There is such a thing as moving on too fast - or - there is for me. I am nineteen years old, newly married, and have just moved to Santa Barbara. I am looking for a part time job I can do while I go to school, and when I am interviewing at B. Dalton3 I let them know my mom is about to die and I will need to leave for the funeral. I say this matter of factly and it is a little horrifying, actually. I assure them I am fine because I think I have already accepted this, because I don’t know that I’ll be thinking about this moment thirty-seven years later, knowing I had not even begun to process the magnitude of this loss.
It is okay to experience this over and over again with the årstider. To see my young children and step-children dyeing eggs and standing outside church, to remember a smaller me in a new dress with a new stuffed bunny in my arms and a hollow, white chocolate one in my Easter basket. To see the present, a new Easter basket for Lucy in my kitchen with no candy in it because she can’t eat any yet, and the future next year when - maybe - she might be able to say Granny. To think that maybe I should sail again in April. We were always better with the sunscreen, after that.

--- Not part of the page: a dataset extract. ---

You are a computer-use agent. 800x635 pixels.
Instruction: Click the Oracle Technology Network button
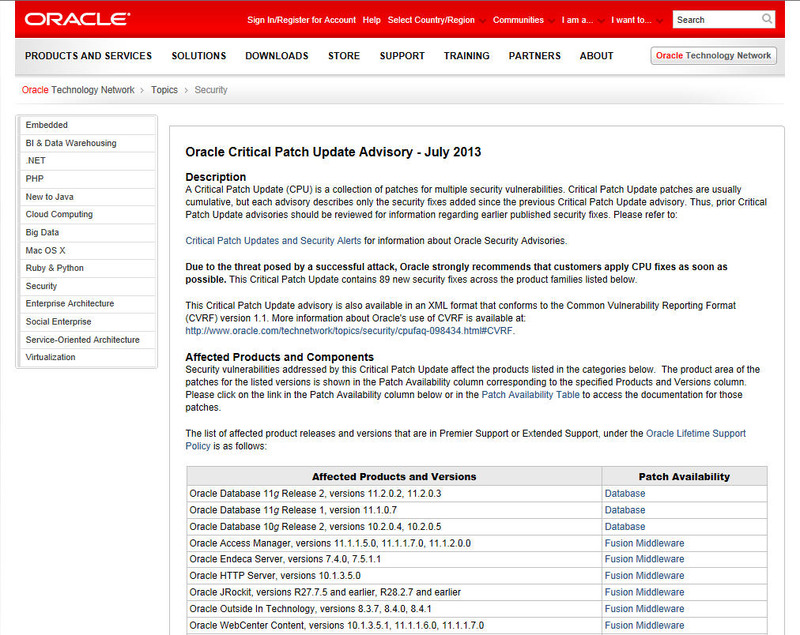point(713,56)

It is just one of the year’s times, after all.4
but they would say that like spahd-eh.
unless you’re still alive in 2285
remember B. Dalton?
Not to get too into the weeds here (too late), but I don’t really know if it is year’s times or years’ times, because Swedish does not use apostrophes to express possession. So it is each year and also all of them, I guess.




I too remember B.Dalton...and miss it terribly!